John Locke’s An Essay Concerning Human Understanding

John Locke’s most famous work, An Essay Concerning Human Understanding, deals with fundamental questions regarding the mind, thought, language, and perception, and is broken up into four books. In Essay, Locke provides a systematic philosophy that attempts to answer the question of how we think. As a result of his work, Locke shifted the philosophical dialogue away from metaphysics and toward epistemology.

Locke opposes the notion set forth by other philosophical schools (such as those of Plato and Descartes) that one is born with innate, fundamental principles and knowledge. He argues that this idea would mean all humans universally accept certain principles, and since there are no universally accepted principles (and if there were, they would not be the result of innate knowledge), this cannot be true.

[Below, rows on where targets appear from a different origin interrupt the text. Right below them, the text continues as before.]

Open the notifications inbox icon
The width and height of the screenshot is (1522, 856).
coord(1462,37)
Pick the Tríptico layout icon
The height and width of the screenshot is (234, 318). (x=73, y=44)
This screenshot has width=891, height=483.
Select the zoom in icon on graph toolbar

For example, people differ in moral ideas, so moral knowledge cannot be innate. Instead, Locke believed that humans are a tabula rasa, or blank slate, that gain knowledge through experience. The experience creates simple ideas (based on the senses, reflection, and sensation), and as these simple ideas combine, they become more complex (through comparison, abstraction, and combination) and form knowledge. Ideas can also be divided into two categories:

  1. Primary (which cannot be separate from the matter and are present regardless of whether a person sees them or not—for example, size, shape, and motion)
  2. Secondary (which are separate from the matter and are only perceived when the matter is observed—for example, taste and odor)

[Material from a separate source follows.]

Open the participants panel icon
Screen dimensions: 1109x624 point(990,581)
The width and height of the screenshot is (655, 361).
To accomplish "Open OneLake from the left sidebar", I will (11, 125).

Lastly, Locke objects to Plato’s concept of essences, the notion that humans can only identify an individual to be part of a species because of its essence. Locke creates his own theory of essences based on observable properties (which he calls nominal essences) and the invisible structures that form the observable properties (which he calls real essences). For example, we can form an idea and create an essence about what a dog is based on what we observe and based on the biology of the dog (which is responsible for the observable properties). To Locke, human knowledge is limited, and humans should be aware of such limitations.